To be done: Please revise these records by changing every "Where should I click to" to "Where do I click to", leaving everything else as it is.
────────
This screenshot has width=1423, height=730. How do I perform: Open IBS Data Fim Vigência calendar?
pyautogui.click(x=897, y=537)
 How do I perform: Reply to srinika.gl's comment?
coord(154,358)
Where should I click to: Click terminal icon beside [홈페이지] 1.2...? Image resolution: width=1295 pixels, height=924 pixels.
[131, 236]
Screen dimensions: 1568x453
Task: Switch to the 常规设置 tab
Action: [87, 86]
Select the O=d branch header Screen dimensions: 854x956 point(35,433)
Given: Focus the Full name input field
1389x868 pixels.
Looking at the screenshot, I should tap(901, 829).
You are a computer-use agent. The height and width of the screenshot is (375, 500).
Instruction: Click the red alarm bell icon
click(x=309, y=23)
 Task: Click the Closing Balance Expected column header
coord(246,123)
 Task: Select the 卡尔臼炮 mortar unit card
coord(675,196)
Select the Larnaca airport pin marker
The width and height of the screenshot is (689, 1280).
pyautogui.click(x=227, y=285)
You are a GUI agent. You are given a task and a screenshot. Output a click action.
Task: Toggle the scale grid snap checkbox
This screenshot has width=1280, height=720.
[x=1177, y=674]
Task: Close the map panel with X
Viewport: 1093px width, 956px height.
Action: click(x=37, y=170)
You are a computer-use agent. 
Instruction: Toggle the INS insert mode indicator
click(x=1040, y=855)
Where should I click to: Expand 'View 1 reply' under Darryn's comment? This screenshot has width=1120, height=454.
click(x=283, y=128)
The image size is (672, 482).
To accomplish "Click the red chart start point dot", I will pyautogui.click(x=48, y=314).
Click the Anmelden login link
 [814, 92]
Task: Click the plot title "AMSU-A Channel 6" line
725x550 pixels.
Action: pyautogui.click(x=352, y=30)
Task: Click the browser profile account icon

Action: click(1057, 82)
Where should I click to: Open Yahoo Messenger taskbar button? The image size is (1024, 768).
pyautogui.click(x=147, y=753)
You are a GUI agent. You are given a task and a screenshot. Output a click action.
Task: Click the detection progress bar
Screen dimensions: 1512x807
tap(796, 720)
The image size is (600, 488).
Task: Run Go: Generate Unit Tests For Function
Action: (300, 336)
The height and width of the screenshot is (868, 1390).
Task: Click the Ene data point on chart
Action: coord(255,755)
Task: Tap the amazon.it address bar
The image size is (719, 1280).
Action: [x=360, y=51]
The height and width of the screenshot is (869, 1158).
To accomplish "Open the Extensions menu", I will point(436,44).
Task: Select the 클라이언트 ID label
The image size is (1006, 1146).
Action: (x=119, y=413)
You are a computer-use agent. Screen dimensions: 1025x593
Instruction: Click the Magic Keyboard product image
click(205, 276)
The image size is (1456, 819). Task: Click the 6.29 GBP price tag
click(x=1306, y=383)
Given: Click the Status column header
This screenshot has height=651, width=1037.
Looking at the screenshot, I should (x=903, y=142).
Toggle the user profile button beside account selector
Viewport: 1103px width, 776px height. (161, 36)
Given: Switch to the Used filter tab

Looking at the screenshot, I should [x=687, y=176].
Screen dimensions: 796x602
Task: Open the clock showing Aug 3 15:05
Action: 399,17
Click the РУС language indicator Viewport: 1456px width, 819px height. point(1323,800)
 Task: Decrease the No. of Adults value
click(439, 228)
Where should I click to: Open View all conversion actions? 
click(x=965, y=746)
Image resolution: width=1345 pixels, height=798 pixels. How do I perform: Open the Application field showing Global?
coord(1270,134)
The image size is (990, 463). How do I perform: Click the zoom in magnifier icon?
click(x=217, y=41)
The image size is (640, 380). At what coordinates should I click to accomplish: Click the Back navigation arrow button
────────
Reply:
This screenshot has width=1423, height=730. How do I perform: Open IBS Data Fim Vigência calendar?
pyautogui.click(x=897, y=537)
 How do I perform: Reply to srinika.gl's comment?
coord(154,358)
Where do I click to: Click terminal icon beside [홈페이지] 1.2...? Image resolution: width=1295 pixels, height=924 pixels.
[131, 236]
Screen dimensions: 1568x453
Task: Switch to the 常规设置 tab
Action: [87, 86]
Select the O=d branch header Screen dimensions: 854x956 point(35,433)
Given: Focus the Full name input field
1389x868 pixels.
Looking at the screenshot, I should tap(901, 829).
You are a computer-use agent. The height and width of the screenshot is (375, 500).
Instruction: Click the red alarm bell icon
click(x=309, y=23)
 Task: Click the Closing Balance Expected column header
coord(246,123)
 Task: Select the 卡尔臼炮 mortar unit card
coord(675,196)
Select the Larnaca airport pin marker
The width and height of the screenshot is (689, 1280).
pyautogui.click(x=227, y=285)
You are a GUI agent. You are given a task and a screenshot. Output a click action.
Task: Toggle the scale grid snap checkbox
This screenshot has width=1280, height=720.
[x=1177, y=674]
Task: Close the map panel with X
Viewport: 1093px width, 956px height.
Action: click(x=37, y=170)
You are a computer-use agent. 
Instruction: Toggle the INS insert mode indicator
click(x=1040, y=855)
Where do I click to: Expand 'View 1 reply' under Darryn's comment? This screenshot has width=1120, height=454.
click(x=283, y=128)
The image size is (672, 482).
To accomplish "Click the red chart start point dot", I will pyautogui.click(x=48, y=314).
Click the Anmelden login link
 [814, 92]
Task: Click the plot title "AMSU-A Channel 6" line
725x550 pixels.
Action: pyautogui.click(x=352, y=30)
Task: Click the browser profile account icon

Action: click(1057, 82)
Where do I click to: Open Yahoo Messenger taskbar button? The image size is (1024, 768).
pyautogui.click(x=147, y=753)
You are a GUI agent. You are given a task and a screenshot. Output a click action.
Task: Click the detection progress bar
Screen dimensions: 1512x807
tap(796, 720)
The image size is (600, 488).
Task: Run Go: Generate Unit Tests For Function
Action: (300, 336)
The height and width of the screenshot is (868, 1390).
Task: Click the Ene data point on chart
Action: coord(255,755)
Task: Tap the amazon.it address bar
The image size is (719, 1280).
Action: [x=360, y=51]
The height and width of the screenshot is (869, 1158).
To accomplish "Open the Extensions menu", I will point(436,44).
Task: Select the 클라이언트 ID label
The image size is (1006, 1146).
Action: (x=119, y=413)
You are a computer-use agent. Screen dimensions: 1025x593
Instruction: Click the Magic Keyboard product image
click(205, 276)
The image size is (1456, 819). Task: Click the 6.29 GBP price tag
click(x=1306, y=383)
Given: Click the Status column header
This screenshot has height=651, width=1037.
Looking at the screenshot, I should (x=903, y=142).
Toggle the user profile button beside account selector
Viewport: 1103px width, 776px height. (161, 36)
Given: Switch to the Used filter tab

Looking at the screenshot, I should [x=687, y=176].
Screen dimensions: 796x602
Task: Open the clock showing Aug 3 15:05
Action: 399,17
Click the РУС language indicator Viewport: 1456px width, 819px height. point(1323,800)
 Task: Decrease the No. of Adults value
click(439, 228)
Where do I click to: Open View all conversion actions? 
click(x=965, y=746)
Image resolution: width=1345 pixels, height=798 pixels. How do I perform: Open the Application field showing Global?
coord(1270,134)
The image size is (990, 463). How do I perform: Click the zoom in magnifier icon?
click(x=217, y=41)
The image size is (640, 380). At what coordinates should I click to accomplish: Click the Back navigation arrow button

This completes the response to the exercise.